**EXERCISE TASKS**
1. From the excerpt on the Harvard bomb-threat case, list every institution, agency, or office it names.
2. Quote the excerpt on the Harvard bomb-threat case from "Tor is the premier" up to and including "could have happened.".
3. Write what comes next in the excerpt on the Harvard bomb-threat case, beginning after its last sentence.

Start of PAGE EXCERPT

A student named Eldo Kim has been accused of emailing bomb threats to Harvard University buildings to delay final exams. For anonymity and privacy advocates as well as practitioners of OPSEC (operational security), what’s more interesting is the way he was caught.
According to the criminal complaint by the U.S. attorney’s office in Massachusetts, the messages were allegedly sent around 8:30am on a Monday morning to offices including the Harvard University Police Department and Harvard Crimson. They originated from a service called GuerillaMail, which advertises disposable, temporary email addresses. According to the affidavit of FBI agent Thomas M. Dalton, “investigation yielded information that the person who sent the e-mail messages accessed Guerrilla Mail by using … Tor” and that “Harvard University was able to determine … Eldo Kim accessed Tor using Harvard’s wireless network.”
Tor is the premier online anonymity software browser, which routes a user’s connection through several “nodes” and, if used correctly, is able to conceal their true location and identity. So does this mean that Tor is broken? Not at all.
The affidavit is lacking in crucial detail about how Eldo Kim was identified, but here’s how it could have happened.

End of PAGE EXCERPT
Start of RECORDS SUPPLIED

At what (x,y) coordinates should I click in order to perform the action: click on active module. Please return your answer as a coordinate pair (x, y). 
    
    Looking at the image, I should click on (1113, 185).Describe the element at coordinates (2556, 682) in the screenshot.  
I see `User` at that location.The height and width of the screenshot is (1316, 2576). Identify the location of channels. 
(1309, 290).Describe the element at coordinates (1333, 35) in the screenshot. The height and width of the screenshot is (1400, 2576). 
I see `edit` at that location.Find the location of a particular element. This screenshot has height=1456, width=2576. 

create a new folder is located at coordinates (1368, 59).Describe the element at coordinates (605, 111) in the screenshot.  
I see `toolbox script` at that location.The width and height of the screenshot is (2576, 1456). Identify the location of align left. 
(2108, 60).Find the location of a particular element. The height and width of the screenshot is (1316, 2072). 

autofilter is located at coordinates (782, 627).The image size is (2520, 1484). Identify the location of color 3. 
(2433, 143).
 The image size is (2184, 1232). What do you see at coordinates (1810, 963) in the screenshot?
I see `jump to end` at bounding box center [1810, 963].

End of RECORDS SUPPLIED

**EXERCISE RESULTS**
1. Harvard University; the U.S. attorney's office in Massachusetts; the Harvard University Police Department; the Harvard Crimson; the FBI

2.
Tor is the premier online anonymity software browser, which routes a user’s connection through several “nodes” and, if used correctly, is able to conceal their true location and identity. So does this mean that Tor is broken? Not at all.
The affidavit is lacking in crucial detail about how Eldo Kim was identified, but here’s how it could have happened.

3.
A Tor circuit is defined by the nodes that a message traverses and where it enters and exits, employing a concept called onion routing. While the list of Tor exit nodes is publicly available, “relays” where connections enter are known as well. The IP address of the exit node used by the suspect was included in a header labeled ‘X-Originating-IP,’ which is tacked onto emails sent from GuerillaMail by default, and that IP also would have appeared in their access logs. On the other hand the address of the entry node, and the suspect’s connection to it, could be observed by Harvard via metadata analysis of a traffic flow log on their network during the time in question. It’s trivial to correlate an IP address with Tor at either end of the equation.
Harvard University is presumed to retain logs of recent network activity, and furthermore, users of their Wi-Fi network are required to authenticate with their registered campus ID. It sounds like network administrators merely looked to see who was using the Tor protocol or connecting to a known Tor relay’s IP address at the time the emails were sent. They would have settled upon Kim because his identification and computer’s MAC address was attached to the activity, and the list of people accessing Tor on campus during that time-frame, and thus the number of suspects to be questioned, was probably very small.
Indeed, by looking at potential motive, the targeted buildings, and the time the emails were sent, authorities were likely able to drastically narrow their list of potential suspects, as security researcher @thegrugq noted.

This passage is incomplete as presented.